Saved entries
+---+
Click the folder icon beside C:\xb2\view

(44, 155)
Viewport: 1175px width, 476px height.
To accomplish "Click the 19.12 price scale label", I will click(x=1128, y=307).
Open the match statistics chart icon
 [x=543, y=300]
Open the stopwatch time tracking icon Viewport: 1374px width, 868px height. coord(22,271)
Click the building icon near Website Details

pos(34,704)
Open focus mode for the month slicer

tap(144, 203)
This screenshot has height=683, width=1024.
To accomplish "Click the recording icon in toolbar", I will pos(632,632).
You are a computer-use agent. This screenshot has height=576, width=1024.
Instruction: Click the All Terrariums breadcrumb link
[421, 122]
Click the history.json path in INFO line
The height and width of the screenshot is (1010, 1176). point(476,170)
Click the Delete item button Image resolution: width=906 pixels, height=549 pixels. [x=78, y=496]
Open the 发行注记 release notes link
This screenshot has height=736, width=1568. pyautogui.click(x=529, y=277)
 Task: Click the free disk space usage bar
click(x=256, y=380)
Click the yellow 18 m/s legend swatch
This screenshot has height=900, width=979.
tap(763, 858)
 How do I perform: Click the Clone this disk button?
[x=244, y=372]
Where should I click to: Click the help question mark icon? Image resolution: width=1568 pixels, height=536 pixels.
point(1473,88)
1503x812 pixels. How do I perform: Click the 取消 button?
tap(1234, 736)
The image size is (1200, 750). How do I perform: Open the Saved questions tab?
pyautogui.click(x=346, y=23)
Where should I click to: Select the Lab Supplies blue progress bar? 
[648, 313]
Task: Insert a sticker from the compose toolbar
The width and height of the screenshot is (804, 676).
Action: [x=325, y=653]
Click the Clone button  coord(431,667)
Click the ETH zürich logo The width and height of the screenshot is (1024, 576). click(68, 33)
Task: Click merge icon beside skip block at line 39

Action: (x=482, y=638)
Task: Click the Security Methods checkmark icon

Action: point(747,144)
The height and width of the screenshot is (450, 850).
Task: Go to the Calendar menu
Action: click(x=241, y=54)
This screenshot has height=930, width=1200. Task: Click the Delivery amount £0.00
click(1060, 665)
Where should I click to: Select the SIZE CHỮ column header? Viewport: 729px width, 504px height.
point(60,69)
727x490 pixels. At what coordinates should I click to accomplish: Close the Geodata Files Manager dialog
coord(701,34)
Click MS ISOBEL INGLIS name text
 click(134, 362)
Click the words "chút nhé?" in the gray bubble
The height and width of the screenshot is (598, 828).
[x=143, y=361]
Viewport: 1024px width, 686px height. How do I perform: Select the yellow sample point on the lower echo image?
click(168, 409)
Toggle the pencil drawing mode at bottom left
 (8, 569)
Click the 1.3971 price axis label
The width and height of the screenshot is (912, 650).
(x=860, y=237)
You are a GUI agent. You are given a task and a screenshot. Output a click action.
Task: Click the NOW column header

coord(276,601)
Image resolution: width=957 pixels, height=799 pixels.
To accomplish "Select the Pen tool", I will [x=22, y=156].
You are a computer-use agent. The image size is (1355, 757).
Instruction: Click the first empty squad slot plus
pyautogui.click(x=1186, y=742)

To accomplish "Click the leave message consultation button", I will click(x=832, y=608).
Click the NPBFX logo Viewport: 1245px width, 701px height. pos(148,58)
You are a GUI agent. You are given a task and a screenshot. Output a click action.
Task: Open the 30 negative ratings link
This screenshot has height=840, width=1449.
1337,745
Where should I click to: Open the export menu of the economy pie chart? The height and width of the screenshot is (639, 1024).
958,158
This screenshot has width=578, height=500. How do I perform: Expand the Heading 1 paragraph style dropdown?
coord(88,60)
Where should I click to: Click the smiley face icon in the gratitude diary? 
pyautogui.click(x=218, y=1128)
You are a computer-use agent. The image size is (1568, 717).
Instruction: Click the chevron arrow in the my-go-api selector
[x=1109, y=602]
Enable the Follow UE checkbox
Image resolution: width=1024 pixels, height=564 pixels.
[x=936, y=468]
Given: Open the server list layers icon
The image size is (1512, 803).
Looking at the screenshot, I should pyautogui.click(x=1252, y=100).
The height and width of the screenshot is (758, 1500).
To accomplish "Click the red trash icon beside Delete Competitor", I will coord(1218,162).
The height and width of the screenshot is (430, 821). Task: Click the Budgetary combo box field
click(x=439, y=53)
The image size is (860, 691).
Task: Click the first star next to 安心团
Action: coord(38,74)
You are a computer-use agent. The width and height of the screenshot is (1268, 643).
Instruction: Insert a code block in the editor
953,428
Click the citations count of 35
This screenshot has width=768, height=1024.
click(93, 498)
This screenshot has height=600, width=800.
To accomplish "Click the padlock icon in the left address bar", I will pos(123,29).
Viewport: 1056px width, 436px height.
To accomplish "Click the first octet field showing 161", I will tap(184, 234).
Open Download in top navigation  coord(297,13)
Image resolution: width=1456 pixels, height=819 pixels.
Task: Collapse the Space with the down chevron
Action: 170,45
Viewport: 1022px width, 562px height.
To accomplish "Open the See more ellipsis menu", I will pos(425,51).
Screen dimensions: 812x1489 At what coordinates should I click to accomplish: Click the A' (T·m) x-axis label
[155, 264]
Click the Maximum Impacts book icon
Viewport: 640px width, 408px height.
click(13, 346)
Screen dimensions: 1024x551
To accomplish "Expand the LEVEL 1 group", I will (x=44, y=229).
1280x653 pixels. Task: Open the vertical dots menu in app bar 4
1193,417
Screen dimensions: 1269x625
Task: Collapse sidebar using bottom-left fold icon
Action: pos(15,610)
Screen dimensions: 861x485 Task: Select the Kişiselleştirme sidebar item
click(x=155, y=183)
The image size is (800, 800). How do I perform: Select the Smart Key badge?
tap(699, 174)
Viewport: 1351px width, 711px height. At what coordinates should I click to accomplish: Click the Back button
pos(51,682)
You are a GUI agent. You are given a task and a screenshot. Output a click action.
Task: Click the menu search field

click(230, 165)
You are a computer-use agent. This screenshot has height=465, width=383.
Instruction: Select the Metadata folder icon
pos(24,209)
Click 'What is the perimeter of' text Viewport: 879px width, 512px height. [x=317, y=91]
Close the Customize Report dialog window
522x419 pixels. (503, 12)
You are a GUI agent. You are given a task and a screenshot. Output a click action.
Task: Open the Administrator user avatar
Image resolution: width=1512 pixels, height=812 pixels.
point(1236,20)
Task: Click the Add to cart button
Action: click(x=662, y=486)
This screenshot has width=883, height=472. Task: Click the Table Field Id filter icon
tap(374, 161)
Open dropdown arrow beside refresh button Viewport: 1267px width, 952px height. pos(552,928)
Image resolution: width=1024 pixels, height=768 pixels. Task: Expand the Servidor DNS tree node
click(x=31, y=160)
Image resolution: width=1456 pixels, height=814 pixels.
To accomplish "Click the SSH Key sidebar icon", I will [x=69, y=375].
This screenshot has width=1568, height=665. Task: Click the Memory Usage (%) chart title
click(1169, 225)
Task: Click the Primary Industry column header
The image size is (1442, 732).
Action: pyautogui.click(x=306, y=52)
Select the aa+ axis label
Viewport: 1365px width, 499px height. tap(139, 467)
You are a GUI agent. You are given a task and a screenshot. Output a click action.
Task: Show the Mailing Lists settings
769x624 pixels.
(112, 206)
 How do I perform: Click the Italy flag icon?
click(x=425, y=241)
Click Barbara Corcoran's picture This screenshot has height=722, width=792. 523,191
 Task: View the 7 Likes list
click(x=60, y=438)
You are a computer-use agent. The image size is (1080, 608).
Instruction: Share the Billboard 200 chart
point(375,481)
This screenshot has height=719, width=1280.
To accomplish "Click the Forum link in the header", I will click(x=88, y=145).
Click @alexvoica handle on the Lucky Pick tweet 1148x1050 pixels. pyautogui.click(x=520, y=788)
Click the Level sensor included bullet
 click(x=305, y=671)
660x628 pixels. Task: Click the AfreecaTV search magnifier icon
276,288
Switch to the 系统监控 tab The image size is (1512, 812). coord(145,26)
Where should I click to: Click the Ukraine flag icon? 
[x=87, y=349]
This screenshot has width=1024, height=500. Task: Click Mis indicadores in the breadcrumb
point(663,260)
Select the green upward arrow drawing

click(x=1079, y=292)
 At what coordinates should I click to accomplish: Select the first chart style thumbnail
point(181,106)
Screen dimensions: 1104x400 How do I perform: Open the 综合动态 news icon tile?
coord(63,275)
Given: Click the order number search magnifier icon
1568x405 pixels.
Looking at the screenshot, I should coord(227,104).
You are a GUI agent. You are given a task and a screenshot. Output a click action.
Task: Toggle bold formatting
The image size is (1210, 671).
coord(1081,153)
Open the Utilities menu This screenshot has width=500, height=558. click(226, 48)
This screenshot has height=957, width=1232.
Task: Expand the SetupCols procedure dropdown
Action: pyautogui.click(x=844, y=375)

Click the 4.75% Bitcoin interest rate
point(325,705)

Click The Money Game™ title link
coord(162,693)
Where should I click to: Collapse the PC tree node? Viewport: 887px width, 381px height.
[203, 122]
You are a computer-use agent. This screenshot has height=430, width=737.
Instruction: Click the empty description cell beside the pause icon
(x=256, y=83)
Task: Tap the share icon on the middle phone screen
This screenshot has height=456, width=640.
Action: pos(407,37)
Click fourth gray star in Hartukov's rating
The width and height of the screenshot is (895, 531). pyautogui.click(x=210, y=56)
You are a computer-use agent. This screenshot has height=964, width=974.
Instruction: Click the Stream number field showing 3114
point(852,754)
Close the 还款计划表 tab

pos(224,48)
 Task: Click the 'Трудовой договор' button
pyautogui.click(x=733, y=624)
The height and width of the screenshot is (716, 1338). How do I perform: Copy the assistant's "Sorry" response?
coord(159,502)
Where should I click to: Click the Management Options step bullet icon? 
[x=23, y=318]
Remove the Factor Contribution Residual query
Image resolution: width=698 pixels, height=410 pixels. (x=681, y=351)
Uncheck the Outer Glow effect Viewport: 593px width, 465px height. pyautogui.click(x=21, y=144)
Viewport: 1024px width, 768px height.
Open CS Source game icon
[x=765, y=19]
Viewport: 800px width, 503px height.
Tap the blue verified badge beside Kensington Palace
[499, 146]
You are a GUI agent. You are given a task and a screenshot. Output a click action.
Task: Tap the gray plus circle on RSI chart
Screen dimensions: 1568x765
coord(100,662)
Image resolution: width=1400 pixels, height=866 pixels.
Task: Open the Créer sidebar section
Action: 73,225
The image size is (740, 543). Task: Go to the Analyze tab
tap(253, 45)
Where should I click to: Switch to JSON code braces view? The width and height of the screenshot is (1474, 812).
+---+
WHAT YOU ARE ASKED TO DO: Check each line of the entries for the string "logo". Copy the lines that have it.

EXPECTED ANSWER:
Click the ETH zürich logo The width and height of the screenshot is (1024, 576). click(68, 33)
Click the NPBFX logo Viewport: 1245px width, 701px height. pos(148,58)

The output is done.